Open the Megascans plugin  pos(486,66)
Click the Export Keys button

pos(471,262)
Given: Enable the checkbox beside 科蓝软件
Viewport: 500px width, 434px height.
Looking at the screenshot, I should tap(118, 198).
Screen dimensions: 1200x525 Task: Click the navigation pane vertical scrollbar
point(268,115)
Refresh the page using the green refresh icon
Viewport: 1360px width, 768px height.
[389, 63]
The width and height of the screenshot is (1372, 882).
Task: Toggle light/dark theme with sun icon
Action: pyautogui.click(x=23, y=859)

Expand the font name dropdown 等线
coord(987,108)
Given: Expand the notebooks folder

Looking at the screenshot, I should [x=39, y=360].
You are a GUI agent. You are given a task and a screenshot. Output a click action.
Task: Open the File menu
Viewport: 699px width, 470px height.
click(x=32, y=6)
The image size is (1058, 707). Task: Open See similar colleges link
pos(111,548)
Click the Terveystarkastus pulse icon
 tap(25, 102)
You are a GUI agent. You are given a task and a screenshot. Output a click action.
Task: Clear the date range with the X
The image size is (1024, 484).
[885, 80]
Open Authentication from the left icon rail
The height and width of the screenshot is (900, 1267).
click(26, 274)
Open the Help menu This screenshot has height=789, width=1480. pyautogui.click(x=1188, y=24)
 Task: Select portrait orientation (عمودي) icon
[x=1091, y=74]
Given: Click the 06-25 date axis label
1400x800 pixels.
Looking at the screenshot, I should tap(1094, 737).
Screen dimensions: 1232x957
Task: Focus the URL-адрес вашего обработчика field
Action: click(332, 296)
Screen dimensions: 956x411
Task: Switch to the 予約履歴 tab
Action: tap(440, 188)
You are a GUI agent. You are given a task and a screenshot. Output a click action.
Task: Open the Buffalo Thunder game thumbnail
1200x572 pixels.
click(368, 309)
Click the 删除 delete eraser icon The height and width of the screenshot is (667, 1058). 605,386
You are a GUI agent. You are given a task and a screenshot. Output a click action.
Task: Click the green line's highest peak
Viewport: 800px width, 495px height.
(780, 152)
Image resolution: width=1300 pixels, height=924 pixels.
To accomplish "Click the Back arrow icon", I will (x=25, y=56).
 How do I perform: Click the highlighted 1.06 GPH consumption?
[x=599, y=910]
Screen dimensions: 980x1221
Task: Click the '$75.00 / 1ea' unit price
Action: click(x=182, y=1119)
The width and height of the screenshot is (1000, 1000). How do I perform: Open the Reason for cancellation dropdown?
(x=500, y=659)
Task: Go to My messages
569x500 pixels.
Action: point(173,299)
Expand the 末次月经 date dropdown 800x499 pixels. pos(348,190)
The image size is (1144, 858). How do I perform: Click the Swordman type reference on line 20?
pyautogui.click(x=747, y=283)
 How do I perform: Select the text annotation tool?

→ Prompt: Set down every record above exactly as written.

→ Written response:
Open the Megascans plugin  pos(486,66)
Click the Export Keys button

pos(471,262)
Given: Enable the checkbox beside 科蓝软件
Viewport: 500px width, 434px height.
Looking at the screenshot, I should tap(118, 198).
Screen dimensions: 1200x525 Task: Click the navigation pane vertical scrollbar
point(268,115)
Refresh the page using the green refresh icon
Viewport: 1360px width, 768px height.
[389, 63]
The width and height of the screenshot is (1372, 882).
Task: Toggle light/dark theme with sun icon
Action: pyautogui.click(x=23, y=859)

Expand the font name dropdown 等线
coord(987,108)
Given: Expand the notebooks folder

Looking at the screenshot, I should [x=39, y=360].
You are a GUI agent. You are given a task and a screenshot. Output a click action.
Task: Open the File menu
Viewport: 699px width, 470px height.
click(x=32, y=6)
The image size is (1058, 707). Task: Open See similar colleges link
pos(111,548)
Click the Terveystarkastus pulse icon
 tap(25, 102)
You are a GUI agent. You are given a task and a screenshot. Output a click action.
Task: Clear the date range with the X
The image size is (1024, 484).
[885, 80]
Open Authentication from the left icon rail
The height and width of the screenshot is (900, 1267).
click(26, 274)
Open the Help menu This screenshot has height=789, width=1480. pyautogui.click(x=1188, y=24)
 Task: Select portrait orientation (عمودي) icon
[x=1091, y=74]
Given: Click the 06-25 date axis label
1400x800 pixels.
Looking at the screenshot, I should tap(1094, 737).
Screen dimensions: 1232x957
Task: Focus the URL-адрес вашего обработчика field
Action: click(332, 296)
Screen dimensions: 956x411
Task: Switch to the 予約履歴 tab
Action: tap(440, 188)
You are a GUI agent. You are given a task and a screenshot. Output a click action.
Task: Open the Buffalo Thunder game thumbnail
1200x572 pixels.
click(368, 309)
Click the 删除 delete eraser icon The height and width of the screenshot is (667, 1058). 605,386
You are a GUI agent. You are given a task and a screenshot. Output a click action.
Task: Click the green line's highest peak
Viewport: 800px width, 495px height.
(780, 152)
Image resolution: width=1300 pixels, height=924 pixels.
To accomplish "Click the Back arrow icon", I will (x=25, y=56).
 How do I perform: Click the highlighted 1.06 GPH consumption?
[x=599, y=910]
Screen dimensions: 980x1221
Task: Click the '$75.00 / 1ea' unit price
Action: click(x=182, y=1119)
The width and height of the screenshot is (1000, 1000). How do I perform: Open the Reason for cancellation dropdown?
(x=500, y=659)
Task: Go to My messages
569x500 pixels.
Action: point(173,299)
Expand the 末次月经 date dropdown 800x499 pixels. pos(348,190)
The image size is (1144, 858). How do I perform: Click the Swordman type reference on line 20?
pyautogui.click(x=747, y=283)
 How do I perform: Select the text annotation tool?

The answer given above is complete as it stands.